Automated Updates with RenovateBot

Are all of your app versions defined in your GitHub repo? If so, then Renovate Bot is for you. From a very high level, Renovate does the following:

  1. It scans your repo - Renovate regularly looks at your repository and detects dependencies—things like Docker images, Helm charts, Pypi packages etc.
  2. It checks upstream sources - For each dependency, Renovate checks the original source (Docker registries, GitHub releases, package registries) to see if a newer version exists.
  3. It compares versions - When a newer version is available, Renovate evaluates whether it’s a patch, minor, or major update and applies any rules you’ve defined (grouping, scheduling, automerge, ignore rules).
  4. It opens pull requests - Instead of silently changing things, Renovate creates PRs that clearly explain:
    • What changed
    • Why it changed
    • What version you’re moving from and to

Here's an example pull request.

Pull Request Overview
What Renovate is actually changing

If you're interested in learning more about Renovate (trust me, there's a lot of ins and outs), check out their docs.

Renovate shines if you want updates to be actionable, not just visible. Instead of telling you that a new version exists, Renovate opens a pull request showing exactly what would change—and lets your normal review and CI process do the rest.

Following Vendors and Official Channels

Ok, you're using either newreleases or Renovate. A new release comes out, but unfortunately, the release notes on GitHub are lacking. No real context, no migration notes, no mention of edge cases.  Sometimes, the best details come directly from the vendor's website. For example, take a look at Nexus Repo's release notes for their latest release.
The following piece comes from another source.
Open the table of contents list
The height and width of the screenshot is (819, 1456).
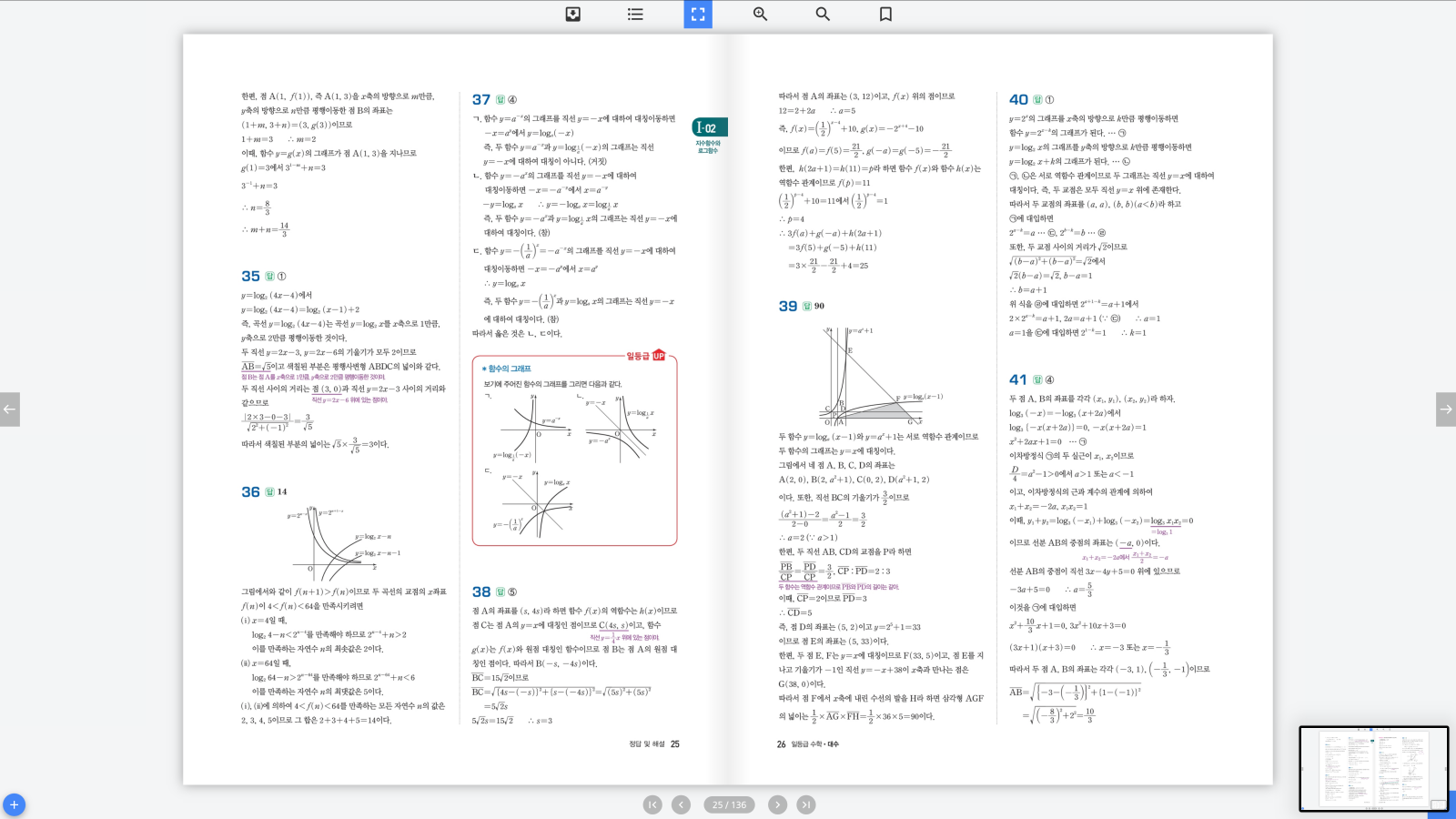(x=635, y=15)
Every vendor communicates releases a little differently. Some rely on mailing lists, others on forums or blogs. Sonatype maintains a Google Group you can subscribe to for announcements, while SonarQube has a public forum with dedicated channels for new releases.
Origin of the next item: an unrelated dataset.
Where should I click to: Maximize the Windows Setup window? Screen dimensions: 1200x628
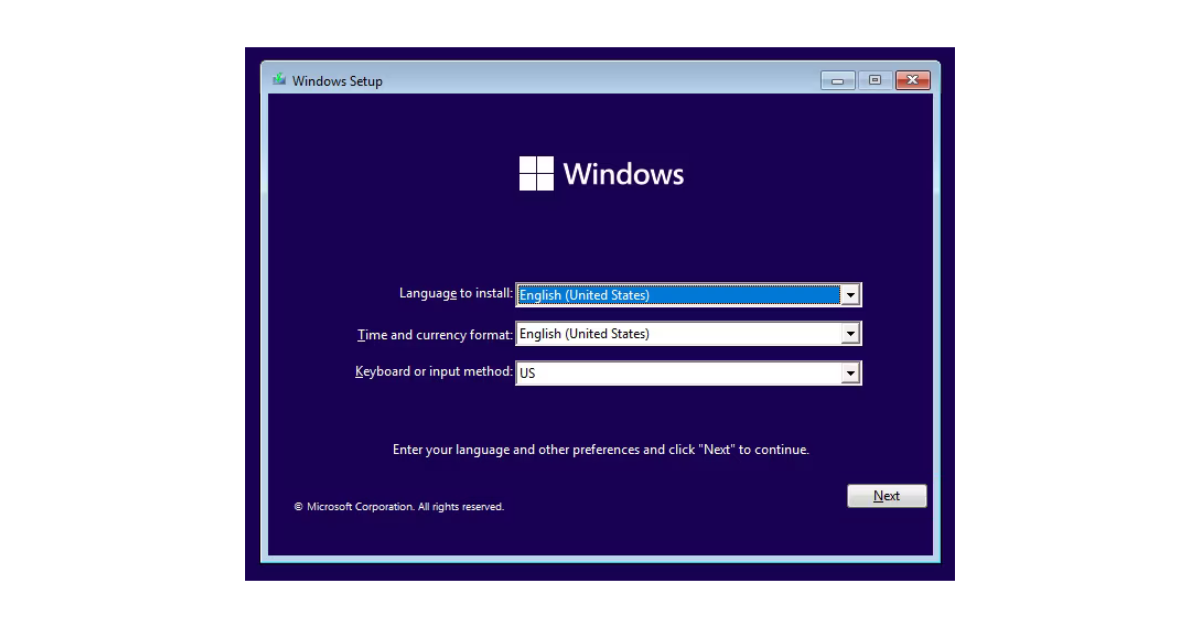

Every vendor has its own way of communicating its latest releases. For example, Sonatype maintains a Google Group you can subscribe to for announcements,while SonarQube has a public forum with a channel dedicated to new releases. I actually like this. Let’s say version 2.2.2 ships with a bug that affects multiple users. In a forum-based approach, those users can comment directly on the release thread, share workarounds, confirm behavior, and sometimes even get responses from the maintainers themselves. That kind of real-world feedback rarely shows up in automated tools—but it’s incredibly valuable when you’re deciding whether to upgrade now or wait.

Conclusion

Keeping up with releases can be a battle sometimes. With the information provided above, hopefully that task can become a little more manageable.